Allerdings schufen die unter Angela Merkel gebildeten Regierungen in den Grenzen, die ihnen die Verfassung vorgab, eine ganz eigene Vorstellung von nationaler Sicherheit. So erfand die schwarz-rote Regierung 2006 die „vernetzte Sicherheit“ und schrieb sie in ihrem Weißbuch als Leitkonzept fest. Demnach gehe es nicht mehr nur allein um die Abwehr militärischer Bedrohungen von außen, sondern auch um „gesellschaftliche, ökonomische, ökologische und kulturelle“ Gefahren. Deshalb sei es notwendig, dass die Bundeswehr gemeinsam mit den anderen innerstaatlichen Sicherheitsbehörden dagegen vorgehe. Die Idee des Heimatschutzes nach US-Vorbild war geboren. In den USA gibt es eine „Homeland Security“ mit weitreichenden Befugnissen.
Nach den Vorstellungen der Bundesregierung soll er ganz erheblich durch den Einsatz von Reservisten vor Ort im Sinne der zivil-militärischen Zusammenarbeit gewährleistet werden. „Der Aufgabenschwerpunkt Heimatschutz stärkt das Prinzip ,Dienst an der Allgemeinheit’“, schreibt Verteidigungsminister Thomas de Maizière im Vorwort zur „Konzeption der Reserve“.
Dieser „Dienst an der Allgemeinheit“ umfasst „alle Fähigkeiten der Bundeswehr zum Schutz Deutschlands und seiner Bürgerinnen und Bürger auf deutschem Hoheitsgebiet“, heißt es in dem Konzeptionspapier. Dazu zähle neben der Landesverteidigung „im klassischen Sinne“ etwa die Abwehr terroristischer Bedrohungen und die Amtshilfe bei Naturkatastrophen.
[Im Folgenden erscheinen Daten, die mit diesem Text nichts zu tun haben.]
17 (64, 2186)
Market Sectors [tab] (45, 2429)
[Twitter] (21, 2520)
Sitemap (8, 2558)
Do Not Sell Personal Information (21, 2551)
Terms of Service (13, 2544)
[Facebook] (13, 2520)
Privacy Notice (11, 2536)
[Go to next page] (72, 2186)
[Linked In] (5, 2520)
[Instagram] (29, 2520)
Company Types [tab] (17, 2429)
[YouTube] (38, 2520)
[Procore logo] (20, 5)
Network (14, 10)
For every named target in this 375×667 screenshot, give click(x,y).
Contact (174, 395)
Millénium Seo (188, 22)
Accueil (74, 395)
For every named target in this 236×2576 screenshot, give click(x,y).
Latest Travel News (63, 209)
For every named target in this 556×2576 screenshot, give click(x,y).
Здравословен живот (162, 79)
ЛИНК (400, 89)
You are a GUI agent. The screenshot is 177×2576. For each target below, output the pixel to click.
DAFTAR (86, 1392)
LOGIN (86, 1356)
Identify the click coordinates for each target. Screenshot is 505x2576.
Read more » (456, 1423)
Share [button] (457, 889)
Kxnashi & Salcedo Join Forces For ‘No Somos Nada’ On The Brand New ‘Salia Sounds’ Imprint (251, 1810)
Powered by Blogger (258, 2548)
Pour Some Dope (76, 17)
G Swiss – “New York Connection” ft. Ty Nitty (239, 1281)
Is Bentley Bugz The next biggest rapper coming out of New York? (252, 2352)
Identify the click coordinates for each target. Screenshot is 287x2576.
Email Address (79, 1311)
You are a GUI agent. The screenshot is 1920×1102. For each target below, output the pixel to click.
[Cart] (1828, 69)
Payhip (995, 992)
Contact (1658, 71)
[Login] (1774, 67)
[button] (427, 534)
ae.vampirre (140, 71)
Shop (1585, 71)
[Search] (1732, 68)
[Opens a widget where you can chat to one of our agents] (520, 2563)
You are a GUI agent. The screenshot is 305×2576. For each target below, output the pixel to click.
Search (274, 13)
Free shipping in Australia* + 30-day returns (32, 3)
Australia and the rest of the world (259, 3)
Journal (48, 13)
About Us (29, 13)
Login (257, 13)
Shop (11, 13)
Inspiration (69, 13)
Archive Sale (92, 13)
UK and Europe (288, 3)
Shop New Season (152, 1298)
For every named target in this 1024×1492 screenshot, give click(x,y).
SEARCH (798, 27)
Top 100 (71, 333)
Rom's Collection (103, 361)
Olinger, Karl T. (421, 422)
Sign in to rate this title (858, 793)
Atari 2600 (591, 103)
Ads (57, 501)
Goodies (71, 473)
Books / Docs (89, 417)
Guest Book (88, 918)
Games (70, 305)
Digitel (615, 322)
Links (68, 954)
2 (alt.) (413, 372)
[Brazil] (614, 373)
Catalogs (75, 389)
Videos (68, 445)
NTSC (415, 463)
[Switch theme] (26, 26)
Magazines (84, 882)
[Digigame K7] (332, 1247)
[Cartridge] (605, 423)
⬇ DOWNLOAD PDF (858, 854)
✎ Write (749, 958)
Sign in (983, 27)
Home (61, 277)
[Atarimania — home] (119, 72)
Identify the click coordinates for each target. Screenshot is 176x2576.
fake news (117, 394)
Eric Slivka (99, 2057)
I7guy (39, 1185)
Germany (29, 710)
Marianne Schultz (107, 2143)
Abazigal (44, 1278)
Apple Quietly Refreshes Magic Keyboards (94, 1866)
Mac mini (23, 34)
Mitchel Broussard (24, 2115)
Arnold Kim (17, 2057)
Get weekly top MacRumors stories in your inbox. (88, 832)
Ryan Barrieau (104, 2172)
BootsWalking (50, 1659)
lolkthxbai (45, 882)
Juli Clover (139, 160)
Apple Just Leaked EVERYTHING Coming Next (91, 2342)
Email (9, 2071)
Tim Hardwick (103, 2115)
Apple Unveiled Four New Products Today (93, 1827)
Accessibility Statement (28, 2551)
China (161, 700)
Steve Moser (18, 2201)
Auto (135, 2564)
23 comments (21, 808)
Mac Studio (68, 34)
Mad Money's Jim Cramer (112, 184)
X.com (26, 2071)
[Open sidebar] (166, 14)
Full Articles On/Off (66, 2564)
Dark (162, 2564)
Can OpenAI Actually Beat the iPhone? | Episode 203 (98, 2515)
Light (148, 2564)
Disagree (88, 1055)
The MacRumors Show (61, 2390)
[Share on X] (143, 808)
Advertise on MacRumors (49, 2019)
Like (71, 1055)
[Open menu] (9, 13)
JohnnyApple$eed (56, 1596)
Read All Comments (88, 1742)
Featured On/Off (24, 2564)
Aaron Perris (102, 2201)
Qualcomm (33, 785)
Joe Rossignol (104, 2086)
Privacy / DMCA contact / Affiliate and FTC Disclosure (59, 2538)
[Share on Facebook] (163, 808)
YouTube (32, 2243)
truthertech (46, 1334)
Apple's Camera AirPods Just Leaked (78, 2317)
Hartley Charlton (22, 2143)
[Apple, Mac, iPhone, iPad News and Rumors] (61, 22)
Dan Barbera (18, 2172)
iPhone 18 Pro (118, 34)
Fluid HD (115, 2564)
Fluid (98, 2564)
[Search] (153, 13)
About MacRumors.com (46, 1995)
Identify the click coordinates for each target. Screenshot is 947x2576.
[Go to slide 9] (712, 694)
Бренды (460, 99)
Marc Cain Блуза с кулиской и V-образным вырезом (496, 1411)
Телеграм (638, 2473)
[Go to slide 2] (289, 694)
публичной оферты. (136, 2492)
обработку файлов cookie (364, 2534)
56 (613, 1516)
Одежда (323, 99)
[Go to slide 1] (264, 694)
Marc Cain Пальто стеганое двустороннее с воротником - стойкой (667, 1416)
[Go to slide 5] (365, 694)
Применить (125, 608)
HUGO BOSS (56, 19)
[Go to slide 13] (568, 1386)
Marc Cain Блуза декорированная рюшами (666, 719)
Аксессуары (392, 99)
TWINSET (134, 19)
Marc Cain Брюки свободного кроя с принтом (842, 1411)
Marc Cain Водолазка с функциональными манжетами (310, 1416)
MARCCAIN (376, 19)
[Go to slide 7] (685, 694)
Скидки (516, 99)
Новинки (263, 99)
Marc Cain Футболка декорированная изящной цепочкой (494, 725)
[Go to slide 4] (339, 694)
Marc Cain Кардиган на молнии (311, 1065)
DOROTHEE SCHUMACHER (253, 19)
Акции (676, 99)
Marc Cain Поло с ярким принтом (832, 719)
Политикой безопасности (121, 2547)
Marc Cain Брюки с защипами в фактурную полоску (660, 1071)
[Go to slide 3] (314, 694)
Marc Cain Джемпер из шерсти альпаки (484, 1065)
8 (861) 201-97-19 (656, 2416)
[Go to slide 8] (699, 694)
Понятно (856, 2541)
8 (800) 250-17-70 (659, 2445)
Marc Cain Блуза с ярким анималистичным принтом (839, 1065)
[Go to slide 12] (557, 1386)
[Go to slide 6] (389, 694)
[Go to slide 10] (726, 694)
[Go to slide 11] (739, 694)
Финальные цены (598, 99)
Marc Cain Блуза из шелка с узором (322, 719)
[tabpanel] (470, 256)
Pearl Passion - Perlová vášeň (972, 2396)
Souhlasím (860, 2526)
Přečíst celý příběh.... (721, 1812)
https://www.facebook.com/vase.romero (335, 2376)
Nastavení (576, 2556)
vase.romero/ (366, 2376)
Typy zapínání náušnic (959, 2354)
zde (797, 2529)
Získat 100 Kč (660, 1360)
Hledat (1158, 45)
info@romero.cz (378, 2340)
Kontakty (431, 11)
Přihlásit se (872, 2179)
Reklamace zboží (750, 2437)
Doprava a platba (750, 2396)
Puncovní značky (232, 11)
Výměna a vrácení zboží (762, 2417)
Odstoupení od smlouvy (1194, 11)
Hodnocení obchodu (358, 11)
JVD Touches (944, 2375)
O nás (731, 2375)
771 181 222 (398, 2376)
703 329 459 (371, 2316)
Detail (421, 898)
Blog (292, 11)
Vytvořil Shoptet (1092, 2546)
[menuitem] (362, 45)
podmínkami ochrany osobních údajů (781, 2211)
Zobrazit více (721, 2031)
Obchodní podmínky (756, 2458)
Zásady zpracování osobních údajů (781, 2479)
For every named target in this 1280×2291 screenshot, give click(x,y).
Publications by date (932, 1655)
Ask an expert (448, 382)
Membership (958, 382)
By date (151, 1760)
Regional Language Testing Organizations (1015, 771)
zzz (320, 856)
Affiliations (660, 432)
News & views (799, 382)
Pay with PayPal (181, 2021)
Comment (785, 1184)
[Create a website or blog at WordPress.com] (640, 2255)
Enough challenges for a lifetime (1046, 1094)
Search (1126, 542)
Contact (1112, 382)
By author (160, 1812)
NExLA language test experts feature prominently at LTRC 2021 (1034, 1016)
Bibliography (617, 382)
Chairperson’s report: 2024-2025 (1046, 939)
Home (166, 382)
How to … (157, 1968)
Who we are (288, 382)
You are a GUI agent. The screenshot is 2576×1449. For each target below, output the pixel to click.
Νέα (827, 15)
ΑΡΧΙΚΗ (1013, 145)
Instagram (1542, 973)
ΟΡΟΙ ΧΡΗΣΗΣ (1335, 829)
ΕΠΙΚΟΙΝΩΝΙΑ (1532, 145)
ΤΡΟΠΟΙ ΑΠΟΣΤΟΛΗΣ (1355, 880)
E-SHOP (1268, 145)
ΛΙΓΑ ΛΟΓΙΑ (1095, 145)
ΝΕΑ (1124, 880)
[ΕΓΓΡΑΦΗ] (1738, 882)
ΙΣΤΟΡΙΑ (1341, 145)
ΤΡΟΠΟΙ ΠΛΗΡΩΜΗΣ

Die Reservisten sollen aber auch bei einem „innerem Notstand“ eingesetzt werden. Dazu zählen neben Unglücksfällen auch Angriffe auf die staatliche Grundordnung.
Auf die Frage, welche Bedeutung gemeinsame Übungen von Reservisten und aktiven Berufssoldaten für den Einsatz gegen gewalttätige Demonstranten haben, weist das Verteidigungsministerium wohl zu Recht darauf hin, dass die Truppe bei Kriseneinsätzen im Ausland über solche Fähigkeiten verfügen müsse. Aber könnten die Reservisten sie nicht auch im Inland anwenden?
Dazu sagt das Verfassungsgericht, „Gefahren für Menschen und Sachen, die aus oder von einer demonstrierenden Menschenmenge“ drohten, stellten noch keinen besonders schweren Unglücksfall im Sinne des Grundgesetzes dar und erlaubten somit nicht den Einsatz der Bundeswehr. Ein militärischer Einsatz komme nur dann in Frage, wenn „Gefahr für den Bestand oder die freiheitliche demokratische Grundordnung des Bundes oder eines Landes besteht“. Schließlich müsse der Unglücksfall bereits vorliegen. Dies setze zwar nicht notwendigerweise einen bereits eingetretenen Schaden voraus. Aber der Unglücksverlauf müsse bereits begonnen haben und der Eintritt eines katastrophalen Schadens mit an Sicherheit grenzender Wahrscheinlichkeit unmittelbar bevorstehen. „Der Einsatz der Streitkräfte wie der Einsatz spezifisch militärischer Abwehrmittel ist zudem auch in einer solchen Gefahrenlage nur als ultima ratio zulässig“, urteilt das Gericht.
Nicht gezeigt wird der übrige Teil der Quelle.